## Problem to work on
All lines that hold the string "gyorsváltó" should be copied. Find them in the listing below.

--- Extracted records Enclosed Below ---

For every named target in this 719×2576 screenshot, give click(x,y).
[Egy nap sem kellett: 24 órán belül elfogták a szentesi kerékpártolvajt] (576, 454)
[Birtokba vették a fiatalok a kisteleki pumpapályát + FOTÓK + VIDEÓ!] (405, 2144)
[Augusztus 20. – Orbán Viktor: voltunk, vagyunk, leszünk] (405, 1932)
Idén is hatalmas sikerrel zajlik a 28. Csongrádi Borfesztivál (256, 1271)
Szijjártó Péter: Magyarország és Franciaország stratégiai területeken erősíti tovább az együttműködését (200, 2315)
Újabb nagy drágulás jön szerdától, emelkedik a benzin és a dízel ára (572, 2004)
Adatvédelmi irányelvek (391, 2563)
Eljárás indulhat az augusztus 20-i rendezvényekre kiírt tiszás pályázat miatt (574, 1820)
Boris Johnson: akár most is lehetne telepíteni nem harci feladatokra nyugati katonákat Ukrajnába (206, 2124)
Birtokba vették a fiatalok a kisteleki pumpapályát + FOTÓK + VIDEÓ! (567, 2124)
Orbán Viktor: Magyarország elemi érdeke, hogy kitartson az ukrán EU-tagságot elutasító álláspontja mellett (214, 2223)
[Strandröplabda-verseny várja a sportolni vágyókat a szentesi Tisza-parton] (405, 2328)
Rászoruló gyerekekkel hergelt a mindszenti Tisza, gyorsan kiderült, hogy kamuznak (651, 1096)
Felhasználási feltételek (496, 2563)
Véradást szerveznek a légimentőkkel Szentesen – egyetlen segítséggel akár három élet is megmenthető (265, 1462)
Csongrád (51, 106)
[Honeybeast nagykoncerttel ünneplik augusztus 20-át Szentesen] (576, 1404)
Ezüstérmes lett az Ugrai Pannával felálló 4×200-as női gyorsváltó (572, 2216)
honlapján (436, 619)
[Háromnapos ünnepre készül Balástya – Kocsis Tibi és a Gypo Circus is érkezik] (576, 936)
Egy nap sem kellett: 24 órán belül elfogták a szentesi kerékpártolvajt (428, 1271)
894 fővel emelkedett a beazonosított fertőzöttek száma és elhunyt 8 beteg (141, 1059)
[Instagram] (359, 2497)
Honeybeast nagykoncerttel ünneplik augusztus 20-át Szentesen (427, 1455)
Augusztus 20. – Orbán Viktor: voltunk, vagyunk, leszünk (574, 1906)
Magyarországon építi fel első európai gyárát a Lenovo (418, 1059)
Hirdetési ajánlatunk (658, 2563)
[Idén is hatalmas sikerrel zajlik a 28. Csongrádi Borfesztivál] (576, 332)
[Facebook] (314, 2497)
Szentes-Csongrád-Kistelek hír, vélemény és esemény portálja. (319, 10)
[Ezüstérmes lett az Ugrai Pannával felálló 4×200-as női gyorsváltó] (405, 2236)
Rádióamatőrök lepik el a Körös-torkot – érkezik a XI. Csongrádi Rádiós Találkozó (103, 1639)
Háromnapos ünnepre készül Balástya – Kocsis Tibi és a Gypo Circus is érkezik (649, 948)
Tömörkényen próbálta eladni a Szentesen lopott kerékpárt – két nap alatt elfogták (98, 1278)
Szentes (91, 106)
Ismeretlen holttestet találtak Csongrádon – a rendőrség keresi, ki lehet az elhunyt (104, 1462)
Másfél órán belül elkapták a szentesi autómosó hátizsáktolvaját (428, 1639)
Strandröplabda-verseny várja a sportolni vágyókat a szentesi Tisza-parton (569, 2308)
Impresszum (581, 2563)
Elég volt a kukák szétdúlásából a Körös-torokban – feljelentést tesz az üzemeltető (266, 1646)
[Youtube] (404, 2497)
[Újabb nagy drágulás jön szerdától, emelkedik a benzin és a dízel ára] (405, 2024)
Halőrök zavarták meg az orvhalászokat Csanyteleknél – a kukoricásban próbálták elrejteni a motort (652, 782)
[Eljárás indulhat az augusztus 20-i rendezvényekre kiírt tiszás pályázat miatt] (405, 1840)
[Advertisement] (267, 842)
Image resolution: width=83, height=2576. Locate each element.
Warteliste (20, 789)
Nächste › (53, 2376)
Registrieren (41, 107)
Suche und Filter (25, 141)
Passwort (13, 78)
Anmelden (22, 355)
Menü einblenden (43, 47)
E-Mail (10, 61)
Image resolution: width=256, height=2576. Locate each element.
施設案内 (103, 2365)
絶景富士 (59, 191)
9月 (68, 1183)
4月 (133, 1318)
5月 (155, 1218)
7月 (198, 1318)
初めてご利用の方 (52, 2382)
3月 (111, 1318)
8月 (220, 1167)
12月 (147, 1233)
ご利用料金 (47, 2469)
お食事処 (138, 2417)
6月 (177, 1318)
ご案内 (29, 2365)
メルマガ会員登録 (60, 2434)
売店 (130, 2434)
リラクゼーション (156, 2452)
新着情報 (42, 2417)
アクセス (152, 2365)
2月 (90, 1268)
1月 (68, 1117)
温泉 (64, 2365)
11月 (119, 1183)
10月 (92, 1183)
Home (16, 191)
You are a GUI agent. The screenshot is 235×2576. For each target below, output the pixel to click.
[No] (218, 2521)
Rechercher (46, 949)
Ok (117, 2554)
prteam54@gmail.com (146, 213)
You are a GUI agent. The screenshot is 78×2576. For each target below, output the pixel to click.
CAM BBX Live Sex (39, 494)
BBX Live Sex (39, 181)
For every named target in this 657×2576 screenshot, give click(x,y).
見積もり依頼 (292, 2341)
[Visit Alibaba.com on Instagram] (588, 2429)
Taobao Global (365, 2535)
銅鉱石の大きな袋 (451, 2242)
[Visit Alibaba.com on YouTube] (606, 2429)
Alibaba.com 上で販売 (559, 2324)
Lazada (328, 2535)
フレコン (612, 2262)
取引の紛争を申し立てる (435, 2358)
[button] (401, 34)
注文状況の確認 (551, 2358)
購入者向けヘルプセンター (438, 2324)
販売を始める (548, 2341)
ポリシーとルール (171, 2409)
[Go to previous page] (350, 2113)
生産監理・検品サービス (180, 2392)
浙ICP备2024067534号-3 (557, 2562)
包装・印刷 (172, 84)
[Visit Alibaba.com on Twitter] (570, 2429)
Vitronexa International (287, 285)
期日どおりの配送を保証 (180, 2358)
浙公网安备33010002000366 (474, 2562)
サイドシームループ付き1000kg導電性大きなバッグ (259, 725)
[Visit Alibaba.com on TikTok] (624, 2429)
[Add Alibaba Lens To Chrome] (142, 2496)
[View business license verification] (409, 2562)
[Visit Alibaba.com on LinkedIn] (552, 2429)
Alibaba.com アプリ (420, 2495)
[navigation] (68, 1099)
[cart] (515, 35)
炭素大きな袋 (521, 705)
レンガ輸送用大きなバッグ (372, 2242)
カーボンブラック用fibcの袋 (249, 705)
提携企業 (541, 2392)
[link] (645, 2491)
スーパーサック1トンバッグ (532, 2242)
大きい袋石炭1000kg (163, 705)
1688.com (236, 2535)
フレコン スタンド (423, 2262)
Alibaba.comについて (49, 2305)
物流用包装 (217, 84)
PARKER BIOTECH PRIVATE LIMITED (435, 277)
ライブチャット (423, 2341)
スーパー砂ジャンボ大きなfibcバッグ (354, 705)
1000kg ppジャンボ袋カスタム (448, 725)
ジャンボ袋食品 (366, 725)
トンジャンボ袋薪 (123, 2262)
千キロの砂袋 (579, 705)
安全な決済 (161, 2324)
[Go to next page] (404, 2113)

--- End of Enclosed Extracted records ---

## Written reply
Ezüstérmes lett az Ugrai Pannával felálló 4×200-as női gyorsváltó (572, 2216)
[Ezüstérmes lett az Ugrai Pannával felálló 4×200-as női gyorsváltó] (405, 2236)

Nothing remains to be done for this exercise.